Amitabh Chak, Richard I Rothstein

The use of sedation with peroral passage of conventionally sized endoscopes for upper endoscopy is the standard practice for most endoscopists in the United States. The administration of sedatives requires time-consuming and resource-intensive patient monitoring, has substantial cost, and can produce side effects and rare complications.
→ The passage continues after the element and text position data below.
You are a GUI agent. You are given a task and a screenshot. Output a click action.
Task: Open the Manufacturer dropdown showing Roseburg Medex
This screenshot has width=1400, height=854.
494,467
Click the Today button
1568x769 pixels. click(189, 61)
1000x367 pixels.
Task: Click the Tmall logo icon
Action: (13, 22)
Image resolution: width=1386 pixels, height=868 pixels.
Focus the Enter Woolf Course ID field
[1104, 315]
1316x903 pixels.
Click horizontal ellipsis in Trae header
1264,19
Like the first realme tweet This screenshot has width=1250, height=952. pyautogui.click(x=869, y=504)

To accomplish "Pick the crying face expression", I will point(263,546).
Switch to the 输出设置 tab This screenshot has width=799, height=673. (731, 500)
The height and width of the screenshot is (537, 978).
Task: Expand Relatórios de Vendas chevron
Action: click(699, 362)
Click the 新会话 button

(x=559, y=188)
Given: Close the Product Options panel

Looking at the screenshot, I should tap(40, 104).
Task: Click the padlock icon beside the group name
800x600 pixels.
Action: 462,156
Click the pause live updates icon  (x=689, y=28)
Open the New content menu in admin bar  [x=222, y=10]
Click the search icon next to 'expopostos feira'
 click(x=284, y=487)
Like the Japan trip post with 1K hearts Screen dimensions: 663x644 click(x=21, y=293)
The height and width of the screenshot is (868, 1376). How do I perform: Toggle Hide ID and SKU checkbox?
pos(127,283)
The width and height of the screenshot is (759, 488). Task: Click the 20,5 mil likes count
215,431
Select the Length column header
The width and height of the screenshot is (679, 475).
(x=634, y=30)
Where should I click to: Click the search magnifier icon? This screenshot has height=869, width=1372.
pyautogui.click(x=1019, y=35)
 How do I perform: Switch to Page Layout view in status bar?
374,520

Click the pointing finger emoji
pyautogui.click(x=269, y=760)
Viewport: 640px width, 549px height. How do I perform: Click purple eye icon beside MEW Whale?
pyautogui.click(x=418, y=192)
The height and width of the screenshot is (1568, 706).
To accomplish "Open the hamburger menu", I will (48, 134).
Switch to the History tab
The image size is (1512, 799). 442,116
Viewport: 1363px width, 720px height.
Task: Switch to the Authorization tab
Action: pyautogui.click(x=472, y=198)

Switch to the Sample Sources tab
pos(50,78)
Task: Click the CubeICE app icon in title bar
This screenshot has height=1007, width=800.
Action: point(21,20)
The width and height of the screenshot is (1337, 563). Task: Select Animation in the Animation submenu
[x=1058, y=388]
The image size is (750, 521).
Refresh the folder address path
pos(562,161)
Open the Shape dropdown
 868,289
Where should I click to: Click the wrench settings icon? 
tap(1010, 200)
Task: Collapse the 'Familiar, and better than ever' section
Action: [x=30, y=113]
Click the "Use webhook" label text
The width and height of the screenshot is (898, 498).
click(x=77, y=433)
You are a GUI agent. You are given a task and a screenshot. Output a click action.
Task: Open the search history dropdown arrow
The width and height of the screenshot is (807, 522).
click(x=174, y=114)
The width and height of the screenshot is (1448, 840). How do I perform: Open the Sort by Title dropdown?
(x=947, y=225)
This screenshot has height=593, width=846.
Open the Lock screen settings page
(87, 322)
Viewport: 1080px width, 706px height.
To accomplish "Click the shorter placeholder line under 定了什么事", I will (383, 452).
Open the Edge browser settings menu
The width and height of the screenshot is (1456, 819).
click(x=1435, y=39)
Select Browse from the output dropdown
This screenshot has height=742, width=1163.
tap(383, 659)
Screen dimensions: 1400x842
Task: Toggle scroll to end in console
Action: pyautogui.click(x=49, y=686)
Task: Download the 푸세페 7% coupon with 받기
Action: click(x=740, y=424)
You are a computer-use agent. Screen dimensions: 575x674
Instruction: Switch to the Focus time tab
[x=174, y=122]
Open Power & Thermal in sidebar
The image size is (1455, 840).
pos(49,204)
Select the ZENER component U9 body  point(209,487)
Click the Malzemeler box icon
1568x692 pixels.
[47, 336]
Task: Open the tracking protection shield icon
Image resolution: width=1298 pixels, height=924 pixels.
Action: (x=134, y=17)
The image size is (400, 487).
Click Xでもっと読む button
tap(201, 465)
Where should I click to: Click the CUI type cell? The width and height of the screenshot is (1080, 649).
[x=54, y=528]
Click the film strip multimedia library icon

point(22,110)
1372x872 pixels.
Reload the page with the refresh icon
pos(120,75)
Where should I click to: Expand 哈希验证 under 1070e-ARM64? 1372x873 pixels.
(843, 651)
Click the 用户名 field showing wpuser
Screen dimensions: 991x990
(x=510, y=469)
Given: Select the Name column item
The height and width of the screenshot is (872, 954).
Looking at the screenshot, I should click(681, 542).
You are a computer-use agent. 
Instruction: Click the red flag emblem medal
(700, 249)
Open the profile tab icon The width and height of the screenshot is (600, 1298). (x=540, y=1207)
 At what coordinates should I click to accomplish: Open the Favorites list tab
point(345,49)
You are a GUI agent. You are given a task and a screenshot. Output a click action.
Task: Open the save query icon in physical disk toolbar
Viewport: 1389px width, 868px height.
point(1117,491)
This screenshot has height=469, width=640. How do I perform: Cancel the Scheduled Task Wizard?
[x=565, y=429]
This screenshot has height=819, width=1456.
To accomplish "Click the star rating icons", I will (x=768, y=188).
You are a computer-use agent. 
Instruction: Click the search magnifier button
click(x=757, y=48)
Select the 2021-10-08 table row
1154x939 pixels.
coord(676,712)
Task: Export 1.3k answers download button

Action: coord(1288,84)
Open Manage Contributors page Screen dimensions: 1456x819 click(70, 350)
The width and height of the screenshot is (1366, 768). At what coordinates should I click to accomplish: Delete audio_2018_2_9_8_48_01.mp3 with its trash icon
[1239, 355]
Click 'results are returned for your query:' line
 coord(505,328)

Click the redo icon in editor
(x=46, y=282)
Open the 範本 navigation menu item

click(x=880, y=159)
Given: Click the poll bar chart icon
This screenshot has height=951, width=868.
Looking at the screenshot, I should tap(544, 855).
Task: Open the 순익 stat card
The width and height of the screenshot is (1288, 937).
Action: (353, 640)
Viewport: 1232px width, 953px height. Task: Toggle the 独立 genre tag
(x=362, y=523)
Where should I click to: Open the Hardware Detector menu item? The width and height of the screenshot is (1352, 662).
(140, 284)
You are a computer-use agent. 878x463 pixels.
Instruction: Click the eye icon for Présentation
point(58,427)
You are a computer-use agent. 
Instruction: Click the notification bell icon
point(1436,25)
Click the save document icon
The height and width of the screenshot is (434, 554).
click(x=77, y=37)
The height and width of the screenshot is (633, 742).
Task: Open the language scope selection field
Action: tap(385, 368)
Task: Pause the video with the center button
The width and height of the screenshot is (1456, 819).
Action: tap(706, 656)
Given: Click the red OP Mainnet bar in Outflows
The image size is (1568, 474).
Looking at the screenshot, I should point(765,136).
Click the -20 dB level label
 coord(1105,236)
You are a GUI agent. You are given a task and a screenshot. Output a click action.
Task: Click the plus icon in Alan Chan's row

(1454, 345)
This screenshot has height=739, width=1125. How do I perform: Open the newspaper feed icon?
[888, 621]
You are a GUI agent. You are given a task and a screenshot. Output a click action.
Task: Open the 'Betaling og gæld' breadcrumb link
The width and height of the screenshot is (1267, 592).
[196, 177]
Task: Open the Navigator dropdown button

Ultra-thin videoendoscopes (outer diameter less than 6 mm) have been developed, can easily be passed transorally or transnasally without sedation, and have been shown to be well tolerated and accurate. Unsedated upper endoscopy can provide an efficient, cost-effective alternative to standard endoscopy, should be useful for endoscopic screening, and can be offered as an option to conventional sedated examination.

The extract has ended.